— Да, да, повод прикинуть, закусывать ли заливной рыбой по-прежнему в ресторане ЦДЛ или обойтись холодной рюмкой водки и дома. Вечером, под траур собственных размышлений.
— Что же… как после этого жить? Ходить по улицам, дышать, одеваться, собираться компанией по праздникам, как прежде…
— А помнишь двух старух:
«— Мне бы, Ольга Даниловна, помереть…
— Помереть — трудно. Очень хотеть надо.
— Я очень хочу. Честное слово!
— Хотеть мало. Удача нужна!»
— Помню. Из «Кухоньки»? К чему?
— А раз спрашиваешь, не отвечу. Подрасти.
— Ещё одна встреча?
— Так в полный рост отправляю лично.
— Я не тороплюсь…
— Все так говорят. Спрашивай тогда правильно. И пока жив… Ведь и дальше будете… дышать, одеваться… Поразительно. Может, я, смотря на вас, вижу не то… потому и понять не могу?
— Зачем тебе понимать? — еле слышно проговорил Сергей.
— И то верно. Пойми я вас, разве могла бы так приходить сюда, быть рядом в такие минуты, минуты самоуничтожения? Нет, не смогла бы. Не по силам. Этим, — ему почудился в словах кивок говорившей за спину, — такое необходимо. Для того они и рядом, хвостом за мной, всегда. И пишут, записывают… Видно, положено. А однажды отталкивают меня и врываются… Я глаза закрываю каждый раз. От ужаса, что делают они с вами. Не поверишь. — Голос снова на секунду замолк.
Что-то призрачное и непонятное, казалось, повисло в этой тишине. «Непонятное ли?» Сергей уже не знал.
— Да и в самоуничтожении вашем тайна. — Задумчивый голос появился вновь. — Вот Фокин говаривал, что человек мучающийся, сомневающийся — самый здоровый из здоровых. Начинал с Набокова, а пришёл к Карамазовым и «Шинели». Финала-то два — рождение или петля. Но который лучше, поди угадай. Что или кто получается в результате? Не мучающийся и не сомневающийся. Так бывает в обоих случаях. Абсолютно уверенный только в собственной правоте… Между прочим… э-эй, ты слушаешь меня? Последнее тебе к размышлению, коли тем же путём.
— А что, есть третий? — пробормотал Сергей.
— Да как же! Просто жить. Утром завтракать, ходить на работу, вечером читать газеты или смотреть футбол… хе-хе, незамысловато, в общем. Всё лучше размышлений. Несчастье-то рядом. Как и озарение! Вот тот же Фокин… ох, дался же он мне…
— Я правильно понимаю, Валерий?
— Правильно, правильно. Мог бы не спрашивать.
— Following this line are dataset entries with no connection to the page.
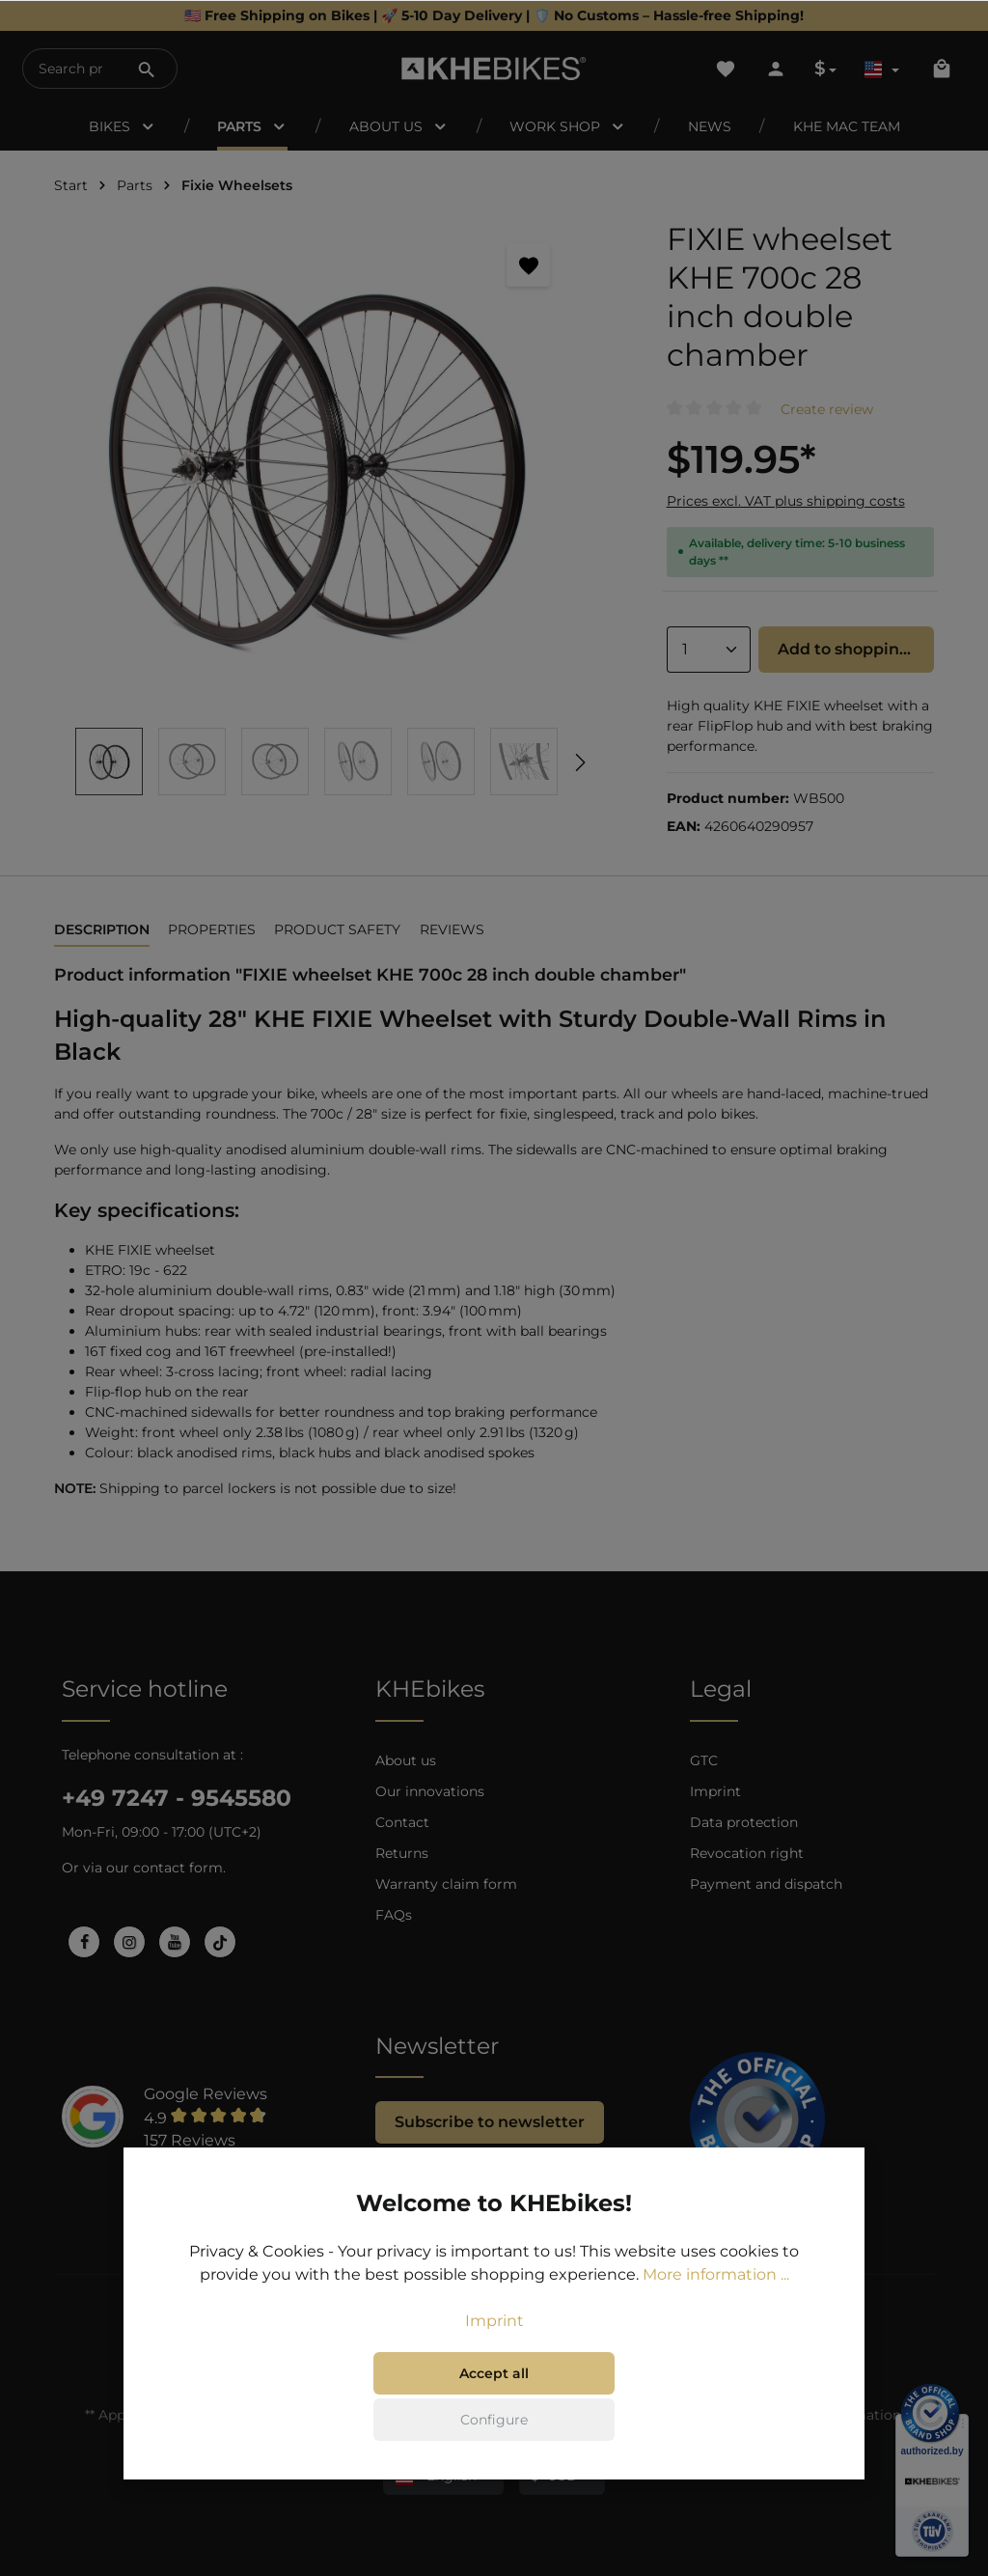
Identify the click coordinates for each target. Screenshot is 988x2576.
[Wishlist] (725, 68)
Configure (494, 2419)
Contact (402, 1822)
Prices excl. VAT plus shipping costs (786, 501)
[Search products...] (70, 68)
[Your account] (775, 68)
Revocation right (747, 1853)
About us (405, 1760)
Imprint (715, 1791)
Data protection (744, 1822)
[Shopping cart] (942, 68)
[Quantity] (709, 649)
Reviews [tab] (452, 929)
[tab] (102, 931)
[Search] (147, 68)
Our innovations (429, 1791)
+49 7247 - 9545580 (176, 1798)
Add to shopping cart (856, 649)
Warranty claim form (446, 1884)
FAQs (393, 1915)
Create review (827, 409)
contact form (178, 1867)
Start (71, 185)
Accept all (494, 2373)
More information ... (716, 2274)
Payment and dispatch (766, 1884)
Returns (401, 1853)
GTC (704, 1760)
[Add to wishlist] (528, 265)
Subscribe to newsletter (490, 2122)
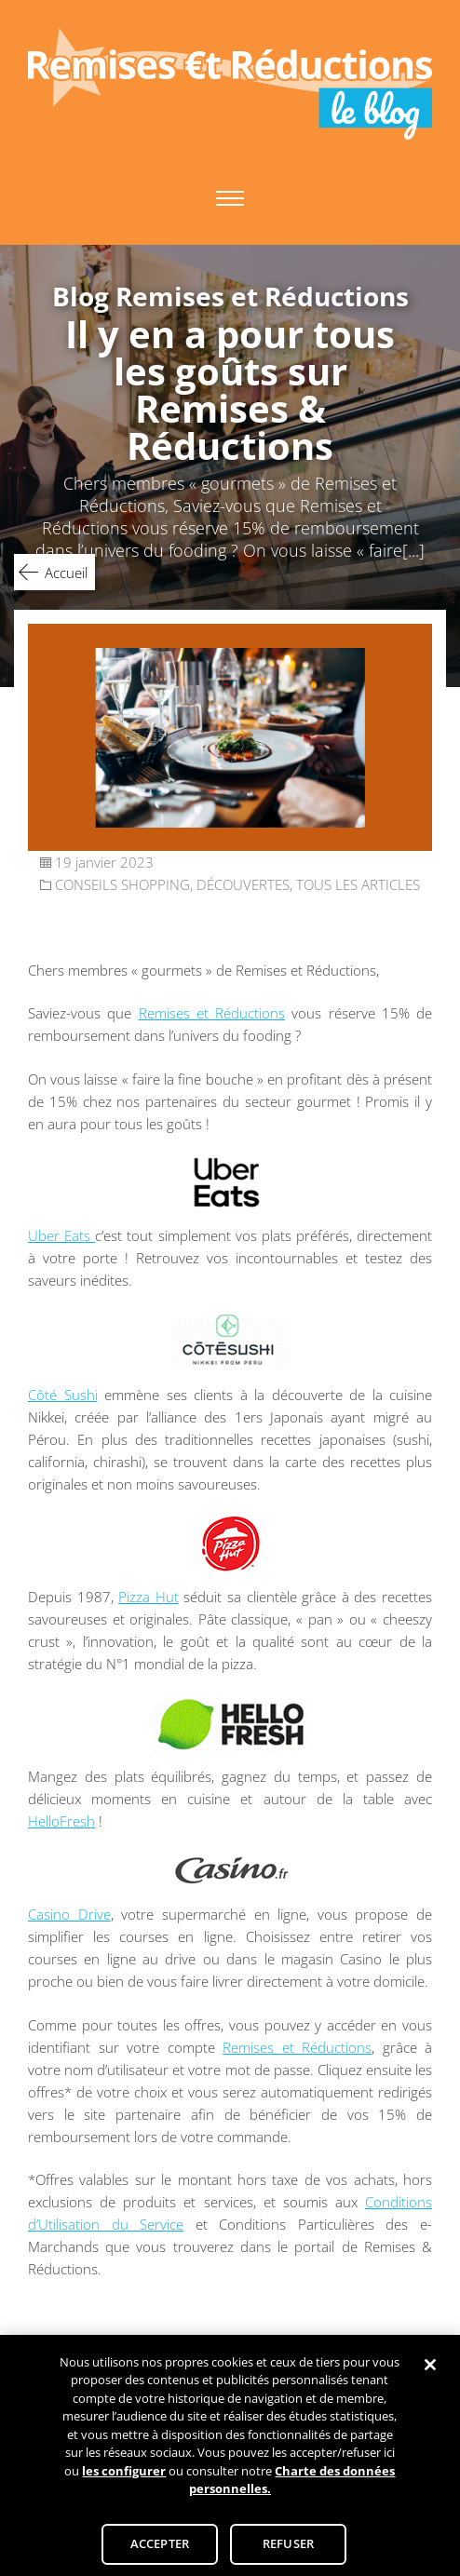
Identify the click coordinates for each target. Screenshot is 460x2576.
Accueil (66, 572)
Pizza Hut (148, 1596)
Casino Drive (69, 1914)
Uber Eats (61, 1235)
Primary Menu (230, 198)
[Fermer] (430, 2377)
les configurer (124, 2483)
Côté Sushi (63, 1394)
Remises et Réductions (212, 1013)
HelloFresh (61, 1821)
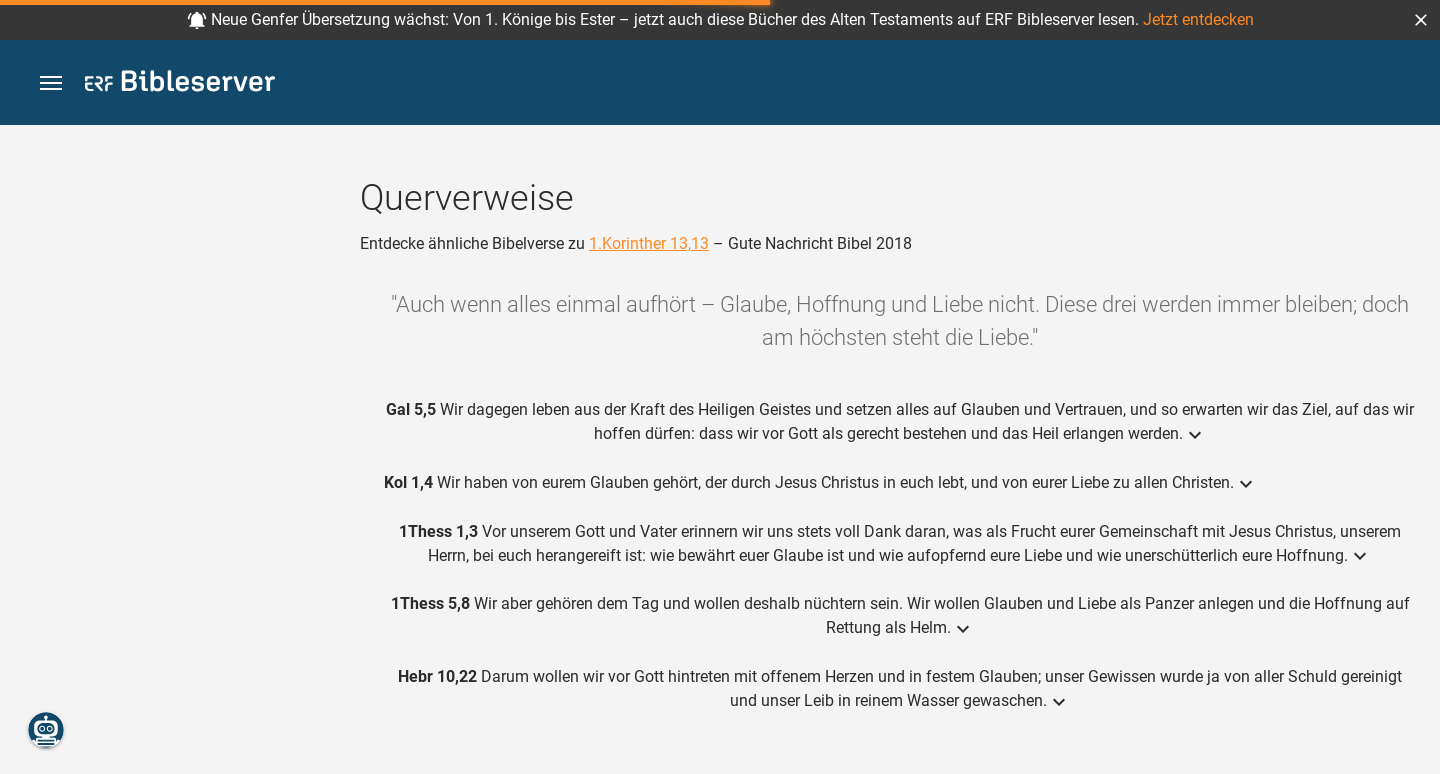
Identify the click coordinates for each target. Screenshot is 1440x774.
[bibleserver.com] (180, 84)
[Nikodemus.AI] (46, 730)
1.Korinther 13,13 (649, 243)
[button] (1421, 20)
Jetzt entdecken (1198, 19)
Так он, родимый, признавал, что театр — это чума, болезнь. Высокая, наивысочайшая болезнь.
— Один из его героев! Сам он мог думать иначе! — воскликнул Сергей. — Ведь иногда у некоторых его коллег такая болезнь не просто высочайшая, но и со смертельным исходом. Смертельно заболевает душа. Лучше бы им не болеть вовсе. Не мучиться. Оставаться здоровыми, как во времена молодости, и не прикасаться к искусству.
— Ну вот. Опять обо мне. Смертельно заболевает, со смертельным исходом…
Сергею показалось, что собеседница расстроилась.
— Хотя, пожалуй, ты прав, — продолжил голос. — Неразлучны мы с вами. Иногда и при жизни в обнимку… Не зря, ох, не зря затеяла я этот разговор. Обогатилась свежими идеями, так сказать. — И, с усмешкой щёлкнув языком, добавила: — В следующий раз приду во всеоружии… Эх-хе-хе.
В который раз наступила тишина. Сергей почувствовал легкий холодок сквозняка, напоминавшего ветер от набегающего в метро поезда. Странные всплывающие воспоминания и образы отвлекли его… Вагон мерно покачивало. Какой-то человек пристально смотрел на тёмное стекло. На большом рекламном листе, среди разноцветных ёлок, украшенных гирляндами, голубоватыми блёстками проступали слова: «Встретим с местью Новый год!». — Он усмехнулся. — Вместе Новый год. Конечно, вместе! — Одна из веток с огоньками просто загораживает часть слова. Вдруг ветка приподнялась, и он в ужасе снова прочёл: «Встретим с местью Новый год!». Чёрт…
— Правда, иногда их спасают те, сверху, — вдруг раздалось в вагоне.
Картина рассыпалась, Сергей по-прежнему был здесь.
— К-как… как они делают это? — вырвалось у него. — И что же я должен… чтобы они… протянули руку?